In My Own Time: Almost an Autobiography

Front Cover
Virago Press, 1994 - Children's stories - 175 pages
Nina Bawden, one of the most accomplished contemporary novelists, is admired as a writer who unravels the complex emotions that simmer beneath respectable family life. Her first book appeared in 1953. Since then, she has published a further nineteen adult novels, including Circles of Deceit, shortlisted for the 1987 Booker Prize and later a BBC film, and the acclaimed Family Money (1991). She is also a successful children's author: her bestselling and televised novel Carrie's War (1973) has become a contemporary classic; most recently she has published The Real Plato Jones (1994). Now Nina Bawden turns an acute eye to her own story.
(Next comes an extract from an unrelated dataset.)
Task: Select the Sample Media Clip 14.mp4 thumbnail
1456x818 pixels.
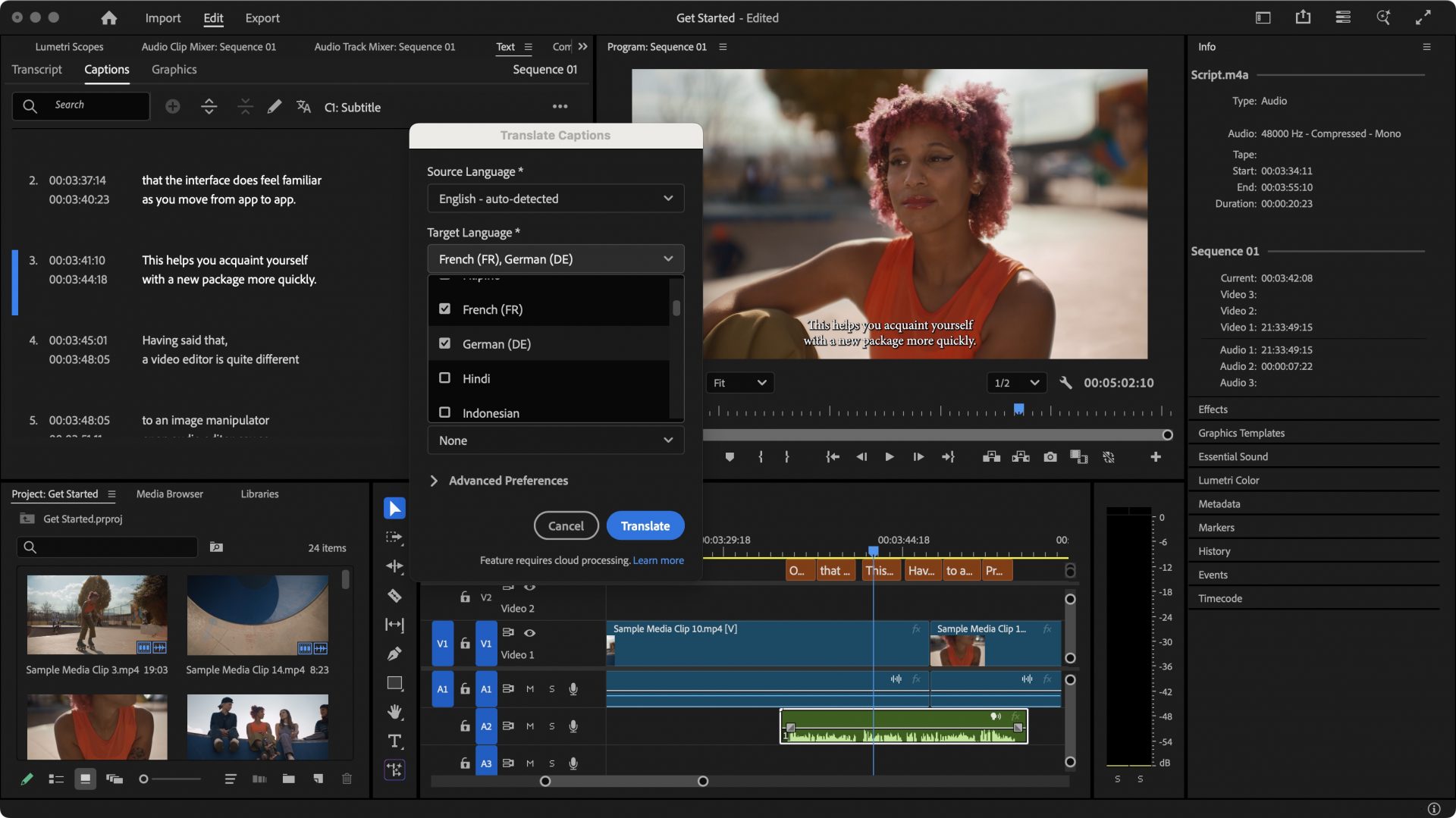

She weaves a rich tapestry of the past, its characters and the 'myths, half-truths, fancies and deceits' that make up family history. She tells of her childhood evacuation to Suffolk and Wales during the War where, billeted with seven different families, she discovered their own dusty skeletons, and of her years at Oxford, where she knew Richard Burton and Margaret Thatcher. She writes, too, in what becomes a tribute to them both, a courageous account of her oldest son, Niki, who was diagnosed as a schizophrenic. With colourful, resonant prose that finely balances laughter and pain, In My Own Time is a triumph from a consummate storyteller.

About the author (1994)

Nina Bawden was born in Ilford, Essex, England on January 19, 1925. She received a B.A. in 1946 and a M.A. in 1951 from Somerville College, Oxford. During her lifetime, she wrote more than 40 books for both children and adults. Her first adult novel was published in 1953. Her books for adults include Circles of Deceit, The Ruffian on the Stair, and Dear Austen. Her first children's book The Secret Passage was published in 1963. Her children's books include Kept in the Dark, Humbug, The Birds on the Trees, Carrie's War, The Outside Child, Granny the Pag, and Off the Road. She received numerous awards for her work including the 1976 Guardian Children's Fiction Prize for The Peppermint Pig and the 1977 Yorkshire Post Novel of the Year Award for Afternoon of a Good Woman. She was made a CBE in 1995 and received the ST Dupont Golden Pen Award for a lifetime's contribution to literature in 2004. She died on August 22, 2012 at the age of 87.